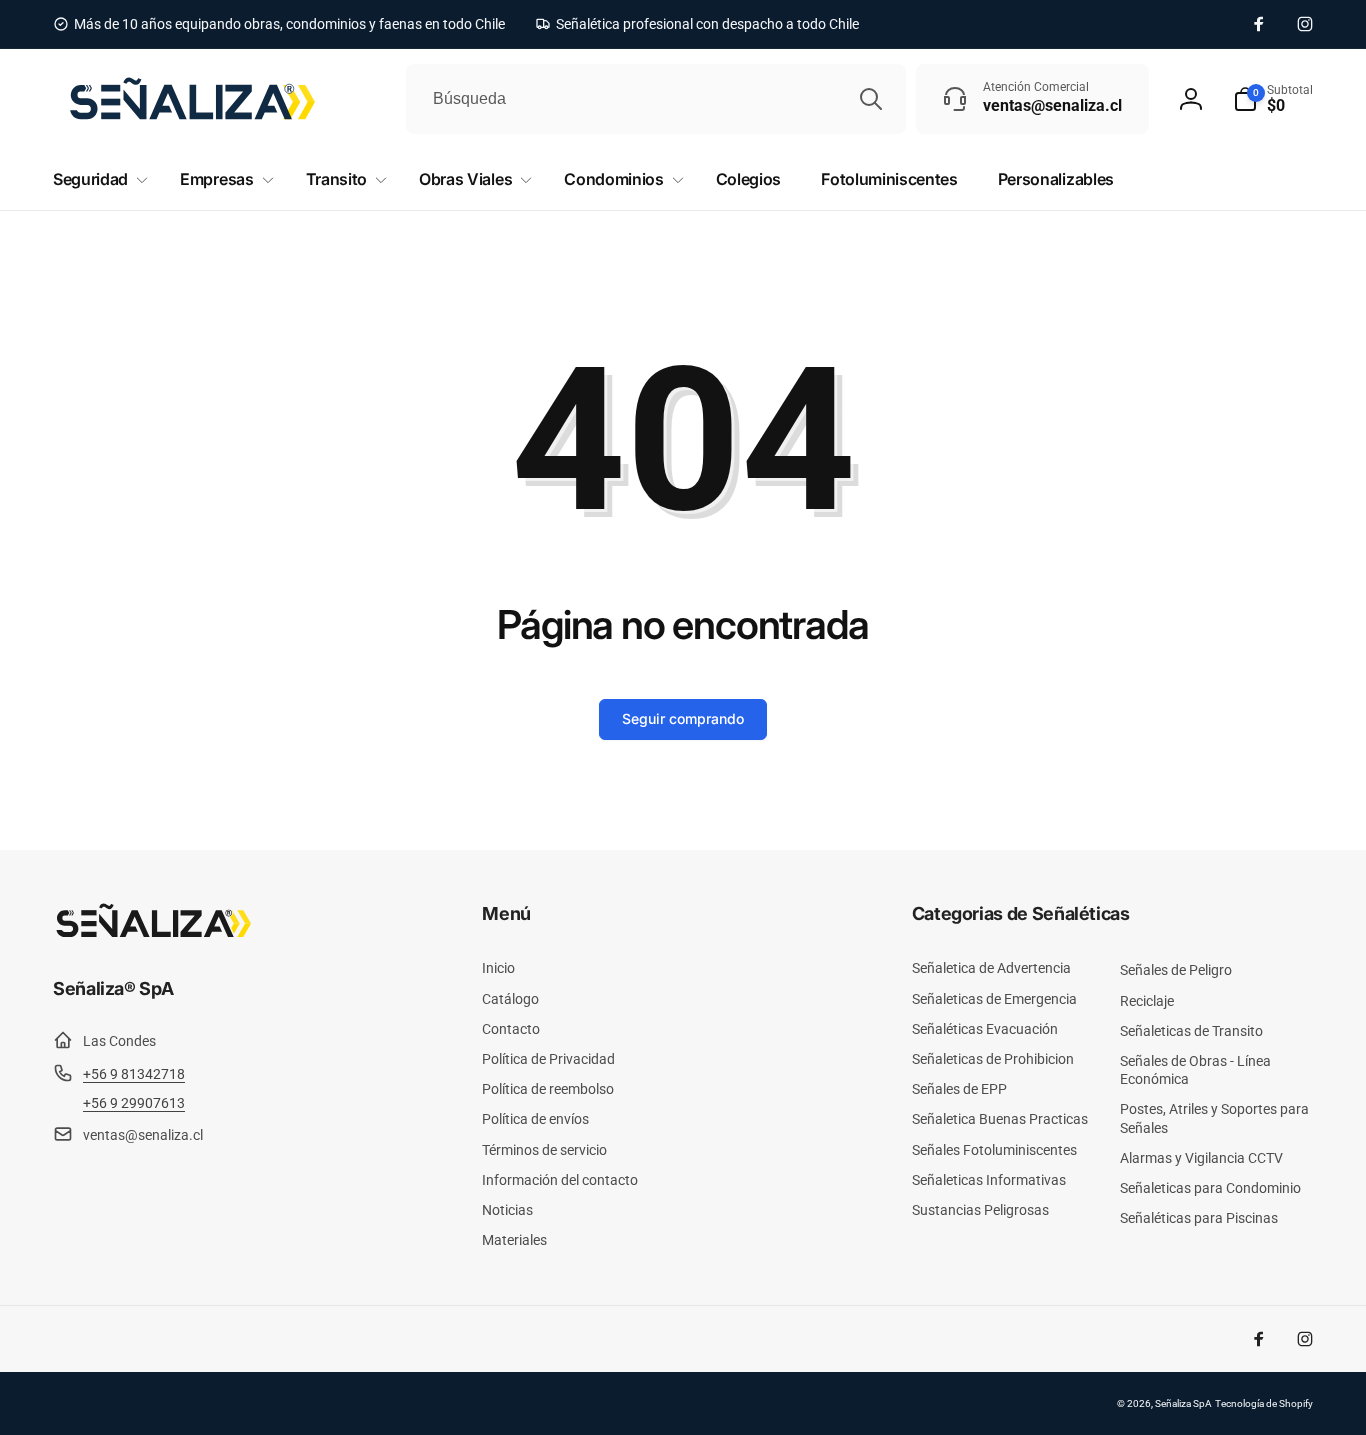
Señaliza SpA (1183, 1403)
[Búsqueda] (871, 99)
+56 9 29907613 (134, 1103)
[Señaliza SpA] (153, 933)
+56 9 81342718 (134, 1074)
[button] (1273, 99)
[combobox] (656, 99)
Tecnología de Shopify (1264, 1403)
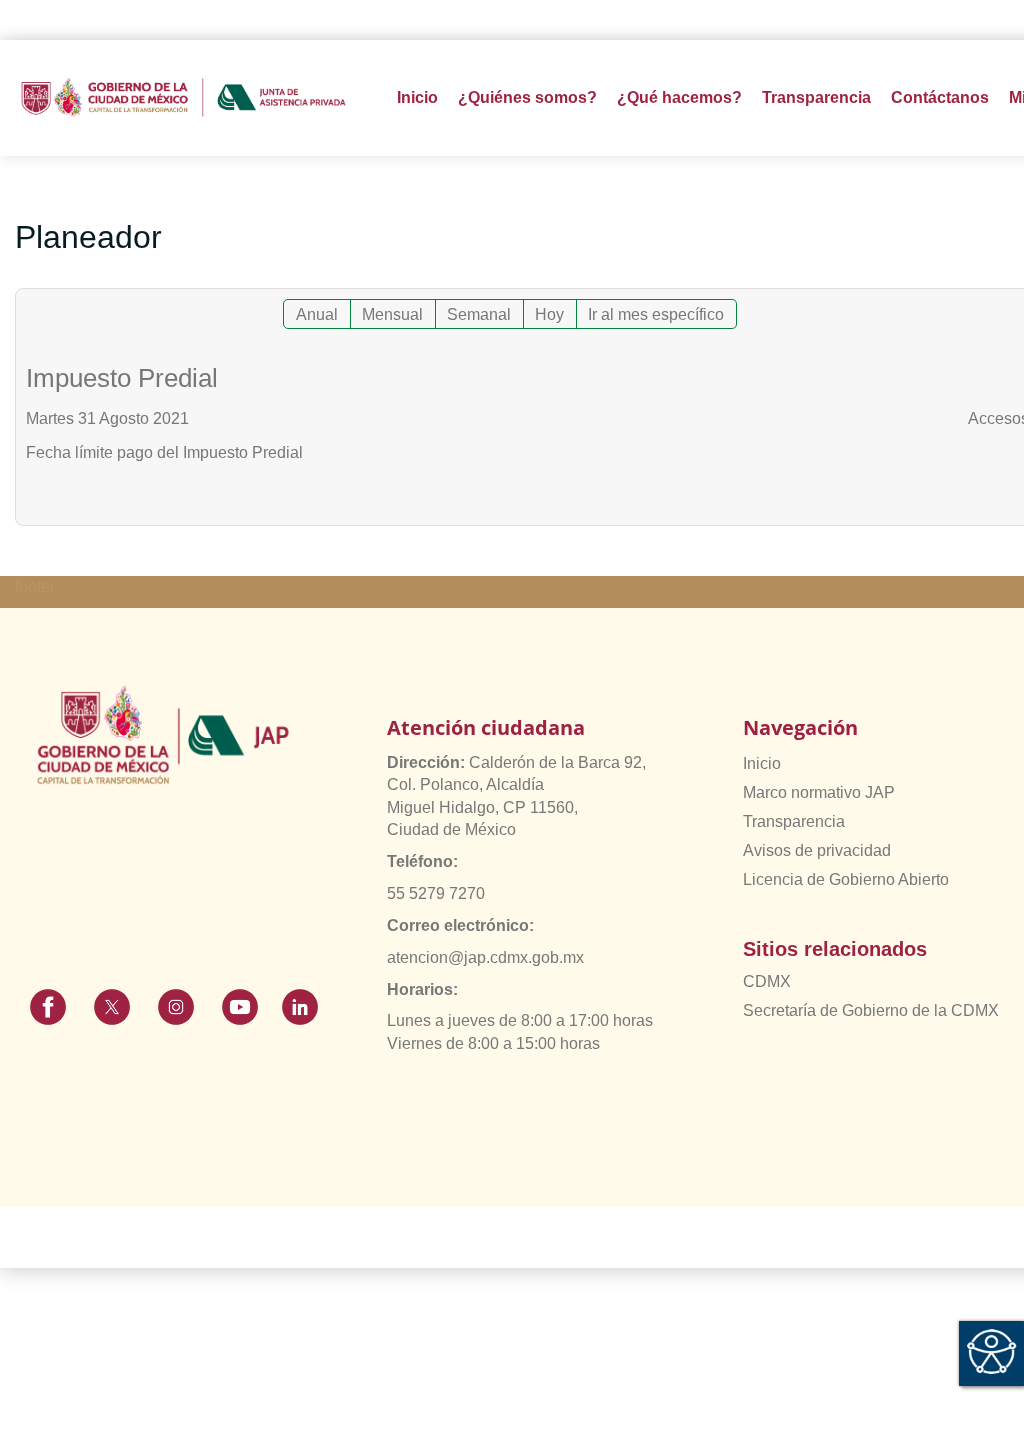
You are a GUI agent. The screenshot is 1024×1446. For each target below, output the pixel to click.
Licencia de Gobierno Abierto (846, 879)
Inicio (417, 97)
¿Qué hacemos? (679, 97)
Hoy (549, 314)
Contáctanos (940, 97)
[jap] (183, 97)
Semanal (479, 314)
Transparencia (794, 821)
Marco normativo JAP (819, 792)
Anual (317, 314)
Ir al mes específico (656, 314)
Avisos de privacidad (817, 850)
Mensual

▶ _Action item_:
What is wanted is the listing, written out exactly, with each picture removed.

▶ _Output for this exercise_:
Señaliza SpA (1183, 1403)
[Búsqueda] (871, 99)
+56 9 29907613 (134, 1103)
[Señaliza SpA] (153, 933)
+56 9 81342718 (134, 1074)
[button] (1273, 99)
[combobox] (656, 99)
Tecnología de Shopify (1264, 1403)
You are a GUI agent. The screenshot is 1024×1446. For each target below, output the pixel to click.
Licencia de Gobierno Abierto (846, 879)
Inicio (417, 97)
¿Qué hacemos? (679, 97)
Hoy (549, 314)
Contáctanos (940, 97)
[jap] (183, 97)
Semanal (479, 314)
Transparencia (794, 821)
Marco normativo JAP (819, 792)
Anual (317, 314)
Ir al mes específico (656, 314)
Avisos de privacidad (817, 850)
Mensual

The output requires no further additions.